State how many lines in the rows below contain the string "Task", with letter case taken into account. Provide only the number.

## Begin Data for this exercise

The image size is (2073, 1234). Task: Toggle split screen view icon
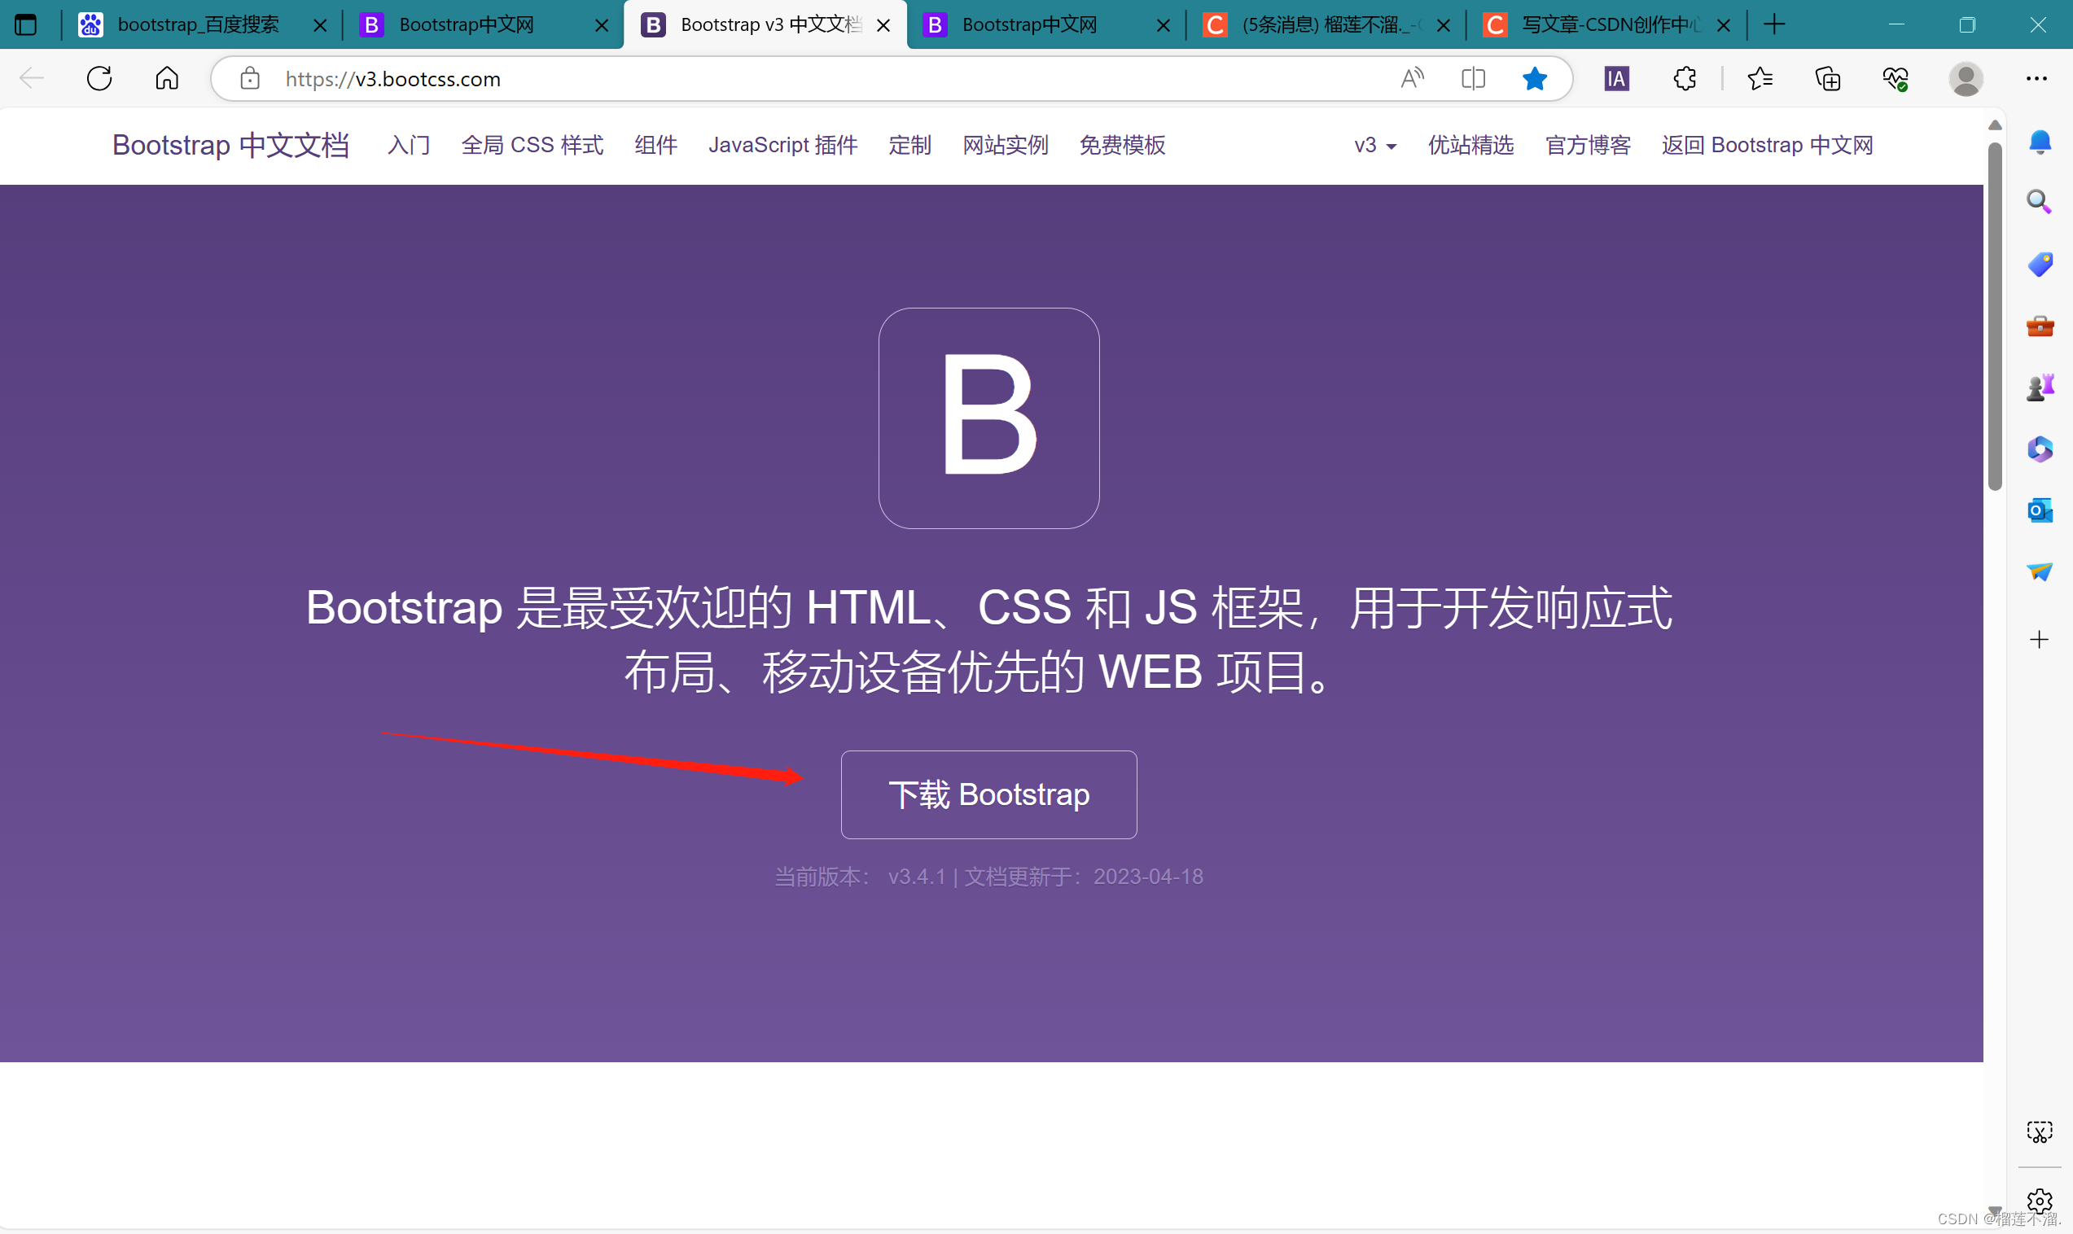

## End Data for this exercise
## Begin Data for this exercise

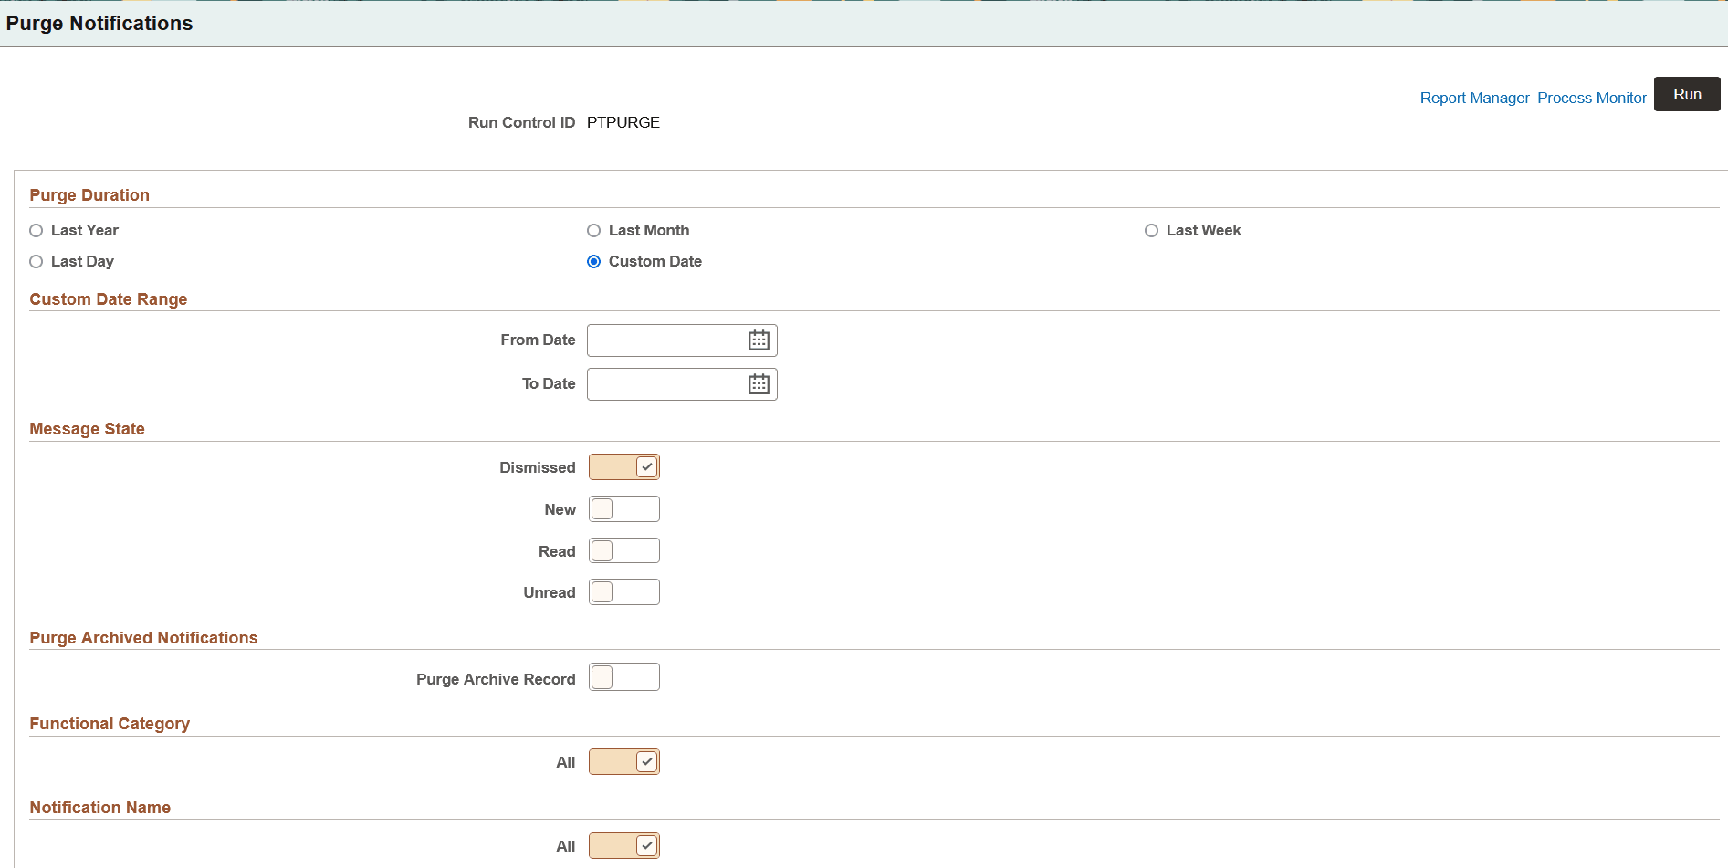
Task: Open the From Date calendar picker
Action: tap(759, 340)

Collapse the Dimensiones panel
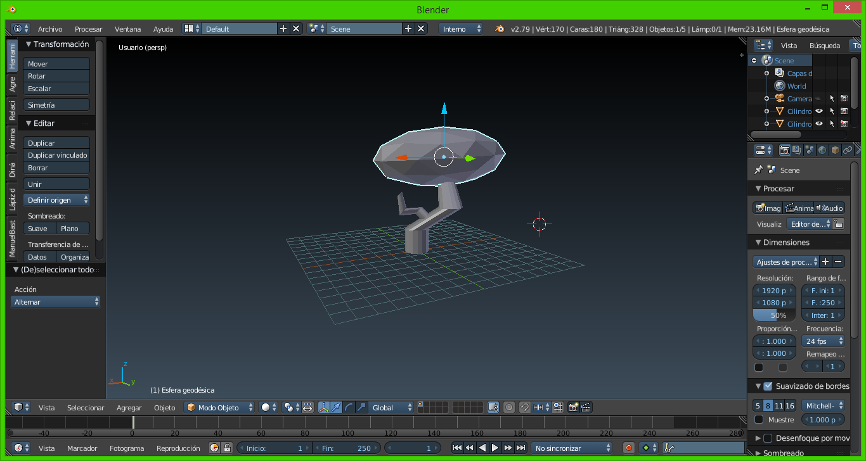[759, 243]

## End Data for this exercise

[The response]: 2